It's all about time
I just got home from attending a memorial service for a family friend, Doren Preston, who recently passed away. I’ve only attended a handful of funerals in my life. I typically don’t go, as I prefer to tend to my broken heart and grief in my own ways. I don’t believe in religion and so sometimes the distraction of the Bible stories get in my way of processing the pain of losing a loved one. But today I went, not for me, but for my brother Adam. Our deceased friend was like another father to him, having been in his life since he was around 12 or 13 years old — so like for 30+ years.
As I sat through the service, I was surprised by how many tears my body could produce. For about an hour, I just cried. I cried for Doren. I cried for his sons, Marty and Aaron, and I cried for Adam, and I cried for me. Rather than pushing away my grief and focusing on taking care of those around me (which is my standard self-protection mechanism), I allowed space for my sorrow. I didn’t fight it or try to shove it down out of sight. I let it flow. One of the themes that wove its way through the speeches was how generous Doren was with his time. To quote his son, Marty, “Dad spelled love T-I-M-E.” That hit me hard. Our time is really all we have. I realize that my main value — intentional relationships — is just a translation of that. Being fully present and spending time together is love. I’m so glad I took the time to attend because I felt some things that I haven’t felt in many moons, such as:
The feel of my mother’s skin as she took my hand in her’s to comfort me. I don’t know when I last held my mother’s hand, but it had been too long. I still smell her perfume on my hand an hour later.

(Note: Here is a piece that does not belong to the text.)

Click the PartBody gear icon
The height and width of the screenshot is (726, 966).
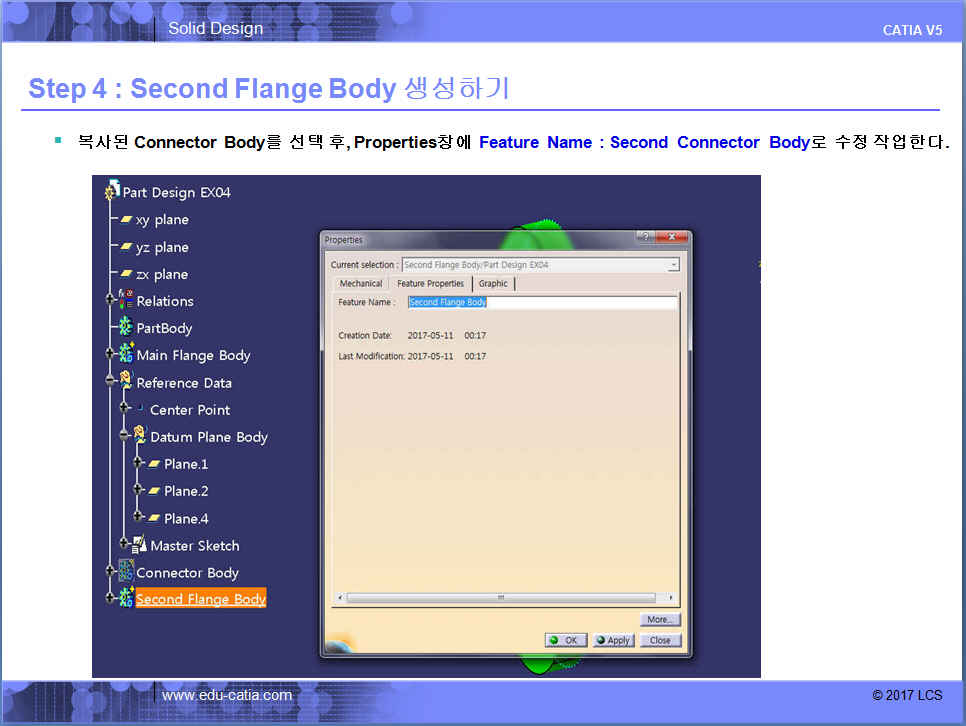click(126, 328)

Hugging my brother, feeling his hair against my cheek and instantly realizing that I miss spending time with him and his family so very much. He lives in Kalamazoo and it’s just far enough away to pose an inconvenience on our schedules. I vowed to spend more time with Adam, Tanya and the kids going forward.
Taking the time to sit with sorrow and grief. I tend to rush through everything in life. Today I sat with it, releasing the ever present urgency drive that courses through my body. I had nowhere to go. I needed to be there and honor my feelings’ need to be felt.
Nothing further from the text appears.